__OBJECTIVE__.
Scale up the answers in the listing below: repeat every line of it, requests included, with each number in the answers (the coordinates and any image width and height they give) multiplied by 2.1 and rounded to a whole number, halves rounded up. Leave the pictures out.

__RECORDS PROVIDED__.

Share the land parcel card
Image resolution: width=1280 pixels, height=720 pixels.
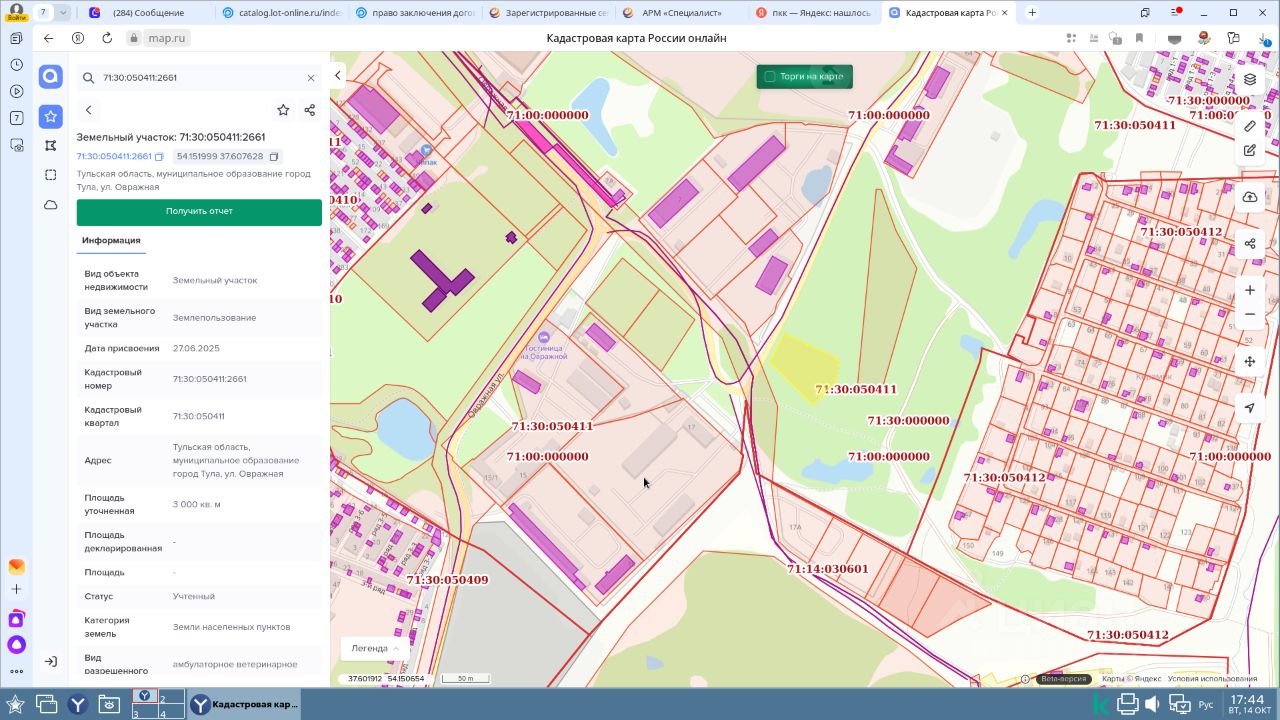(310, 110)
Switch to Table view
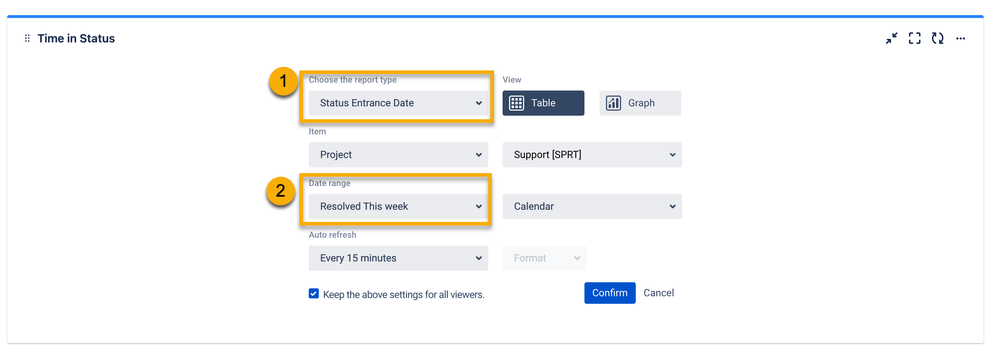Image resolution: width=998 pixels, height=362 pixels. click(x=543, y=103)
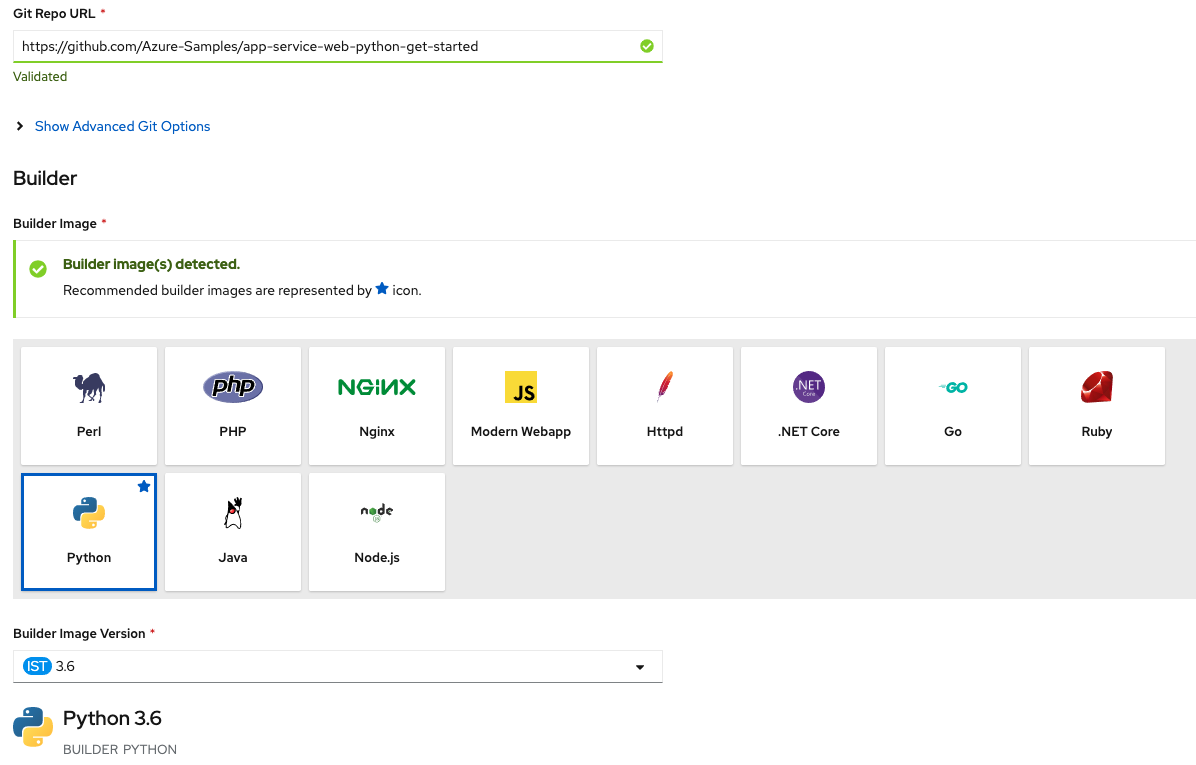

__FINAL RESULT__.
Share the land parcel card
Image resolution: width=1280 pixels, height=720 pixels.
(651, 231)
Switch to Table view
Image resolution: width=2096 pixels, height=760 pixels. click(x=1140, y=216)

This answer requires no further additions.